Personal information
- Date of birth: 27 January 1986 (age 40)
- Place of birth: Tbilisi, Georgian SSR, Soviet Union
- Height: 1.97 m (6 ft 6 in)
- Position: Goalkeeper

Team information
- Current team: Dinamo Tbilisi
- Number: 1

Youth career
- 1994–2002: Avaza Tbilisi
- 2002–2005: Dinamo Tbilisi

Senior career*
- Years: Team / Apps / (Gls)
- 2005–2014: Dinamo Tbilisi / 171 / (0)
- 2014–2015: OFI / 25 / (0)
- 2015: Olympiacos / 0 / (0)
- 2015–2018: Krylia Sovetov Samara / 39 / (0)
- 2017–2018: → Anzhi Makhachkala (loan) / 13 / (0)
- 2019: 1. FC Magdeburg / 11 / (0)
- 2019–2023: Anorthosis Famagusta / 111 / (0)
- 2023–2024: Dinamo Tbilisi / 26 / (0)
- 2024–2025: Omonia Aradippou / 32 / (0)
- 2025–: Dinamo Tbilisi / 33 / (0)

International career^{‡}
- 2006–2008: Georgia U-21 / 4 / (0)
- 2008–2025: Georgia / 79 / (0)

= Giorgi Loria =

Georgian footballer (born 1986)

Giorgi Loria (გიორგი ლორია, /ka/; born 27 January 1986) is a Georgian professional footballer who plays as a goalkeeper for Dinamo Tbilisi.

During his long career Loria has played in five different leagues and become the most capped goalkeeper of the national team. He is the three-time Georgian champion with Dinamo Tbilisi. Loria has also won the national cup and Supercup six times in total. While at Anorthosis, he lifted the Cypriot Cup as well.

==Club career==
Loria joined the Avaza football school at age 8. At 17, he moved to Dinamo Tbilisi academy whence he was initially promoted to its junior team.
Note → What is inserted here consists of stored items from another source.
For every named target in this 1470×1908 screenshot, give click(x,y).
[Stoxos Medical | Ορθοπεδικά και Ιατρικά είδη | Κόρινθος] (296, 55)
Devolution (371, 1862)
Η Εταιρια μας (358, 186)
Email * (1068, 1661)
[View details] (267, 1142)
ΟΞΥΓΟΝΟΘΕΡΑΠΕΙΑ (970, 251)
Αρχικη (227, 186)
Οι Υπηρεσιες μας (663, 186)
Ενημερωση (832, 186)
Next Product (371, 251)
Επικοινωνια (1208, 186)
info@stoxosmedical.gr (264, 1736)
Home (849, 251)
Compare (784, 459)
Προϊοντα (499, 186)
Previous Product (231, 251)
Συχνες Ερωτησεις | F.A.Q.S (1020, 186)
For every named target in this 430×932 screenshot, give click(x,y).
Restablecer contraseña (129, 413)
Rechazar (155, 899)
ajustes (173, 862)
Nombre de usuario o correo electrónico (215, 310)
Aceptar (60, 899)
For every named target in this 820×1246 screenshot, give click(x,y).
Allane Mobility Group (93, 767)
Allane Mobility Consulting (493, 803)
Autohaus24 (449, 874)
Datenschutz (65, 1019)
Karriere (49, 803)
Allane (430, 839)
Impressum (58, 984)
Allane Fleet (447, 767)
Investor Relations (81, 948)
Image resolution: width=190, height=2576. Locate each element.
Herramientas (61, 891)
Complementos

In 2005 Loria played for the senior team for the first time. After nine consecutive seasons at Dinamo, he left the club in July 2014 having won eight titles across all three domestic competitions.

During the 2014–15 season, Loria played for OFI but due to the club's financial problems he left the club at the end of the season. According to a source, Loria had reached a verbal agreement with PAOK in early 2015, however he did not sign for the team.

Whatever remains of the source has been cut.